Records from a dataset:

______

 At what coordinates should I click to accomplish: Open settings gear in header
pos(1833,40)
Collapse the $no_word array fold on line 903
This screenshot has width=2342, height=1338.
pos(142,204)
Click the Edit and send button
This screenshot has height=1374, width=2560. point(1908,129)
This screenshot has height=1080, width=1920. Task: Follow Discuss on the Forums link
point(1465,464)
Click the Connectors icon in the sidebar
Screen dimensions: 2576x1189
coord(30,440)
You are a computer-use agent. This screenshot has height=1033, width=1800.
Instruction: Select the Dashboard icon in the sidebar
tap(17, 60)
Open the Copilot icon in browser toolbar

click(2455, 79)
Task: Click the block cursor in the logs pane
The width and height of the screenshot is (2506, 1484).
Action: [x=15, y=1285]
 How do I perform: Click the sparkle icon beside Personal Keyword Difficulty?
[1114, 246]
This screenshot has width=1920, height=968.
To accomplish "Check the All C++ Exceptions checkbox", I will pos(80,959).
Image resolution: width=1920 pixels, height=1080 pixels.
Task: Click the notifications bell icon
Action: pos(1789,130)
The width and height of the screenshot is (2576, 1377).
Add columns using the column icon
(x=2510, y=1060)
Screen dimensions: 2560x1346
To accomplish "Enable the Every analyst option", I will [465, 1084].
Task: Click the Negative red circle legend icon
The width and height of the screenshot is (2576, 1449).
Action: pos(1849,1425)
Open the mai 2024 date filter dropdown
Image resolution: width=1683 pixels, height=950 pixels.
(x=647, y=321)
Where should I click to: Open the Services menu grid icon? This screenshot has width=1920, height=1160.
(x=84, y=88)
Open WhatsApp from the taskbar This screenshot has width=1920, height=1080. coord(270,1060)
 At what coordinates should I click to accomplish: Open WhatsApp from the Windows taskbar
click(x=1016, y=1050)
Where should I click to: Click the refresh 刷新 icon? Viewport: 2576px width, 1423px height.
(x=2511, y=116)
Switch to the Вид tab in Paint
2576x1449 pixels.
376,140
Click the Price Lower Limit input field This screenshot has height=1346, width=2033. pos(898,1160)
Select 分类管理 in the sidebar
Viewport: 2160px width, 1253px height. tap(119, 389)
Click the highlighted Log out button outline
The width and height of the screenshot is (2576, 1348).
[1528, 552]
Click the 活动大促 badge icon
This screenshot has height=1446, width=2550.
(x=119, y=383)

______

• Problem statement: Restate exactly the records above from their first line through the line that holds "Open WhatsApp from the taskbar", please, including both and leaving out all others.

• Answer area:
 At what coordinates should I click to accomplish: Open settings gear in header
pos(1833,40)
Collapse the $no_word array fold on line 903
This screenshot has width=2342, height=1338.
pos(142,204)
Click the Edit and send button
This screenshot has height=1374, width=2560. point(1908,129)
This screenshot has height=1080, width=1920. Task: Follow Discuss on the Forums link
point(1465,464)
Click the Connectors icon in the sidebar
Screen dimensions: 2576x1189
coord(30,440)
You are a computer-use agent. This screenshot has height=1033, width=1800.
Instruction: Select the Dashboard icon in the sidebar
tap(17, 60)
Open the Copilot icon in browser toolbar

click(2455, 79)
Task: Click the block cursor in the logs pane
The width and height of the screenshot is (2506, 1484).
Action: [x=15, y=1285]
 How do I perform: Click the sparkle icon beside Personal Keyword Difficulty?
[1114, 246]
This screenshot has width=1920, height=968.
To accomplish "Check the All C++ Exceptions checkbox", I will pos(80,959).
Image resolution: width=1920 pixels, height=1080 pixels.
Task: Click the notifications bell icon
Action: pos(1789,130)
The width and height of the screenshot is (2576, 1377).
Add columns using the column icon
(x=2510, y=1060)
Screen dimensions: 2560x1346
To accomplish "Enable the Every analyst option", I will [465, 1084].
Task: Click the Negative red circle legend icon
The width and height of the screenshot is (2576, 1449).
Action: pos(1849,1425)
Open the mai 2024 date filter dropdown
Image resolution: width=1683 pixels, height=950 pixels.
(x=647, y=321)
Where should I click to: Open the Services menu grid icon? This screenshot has width=1920, height=1160.
(x=84, y=88)
Open WhatsApp from the taskbar This screenshot has width=1920, height=1080. coord(270,1060)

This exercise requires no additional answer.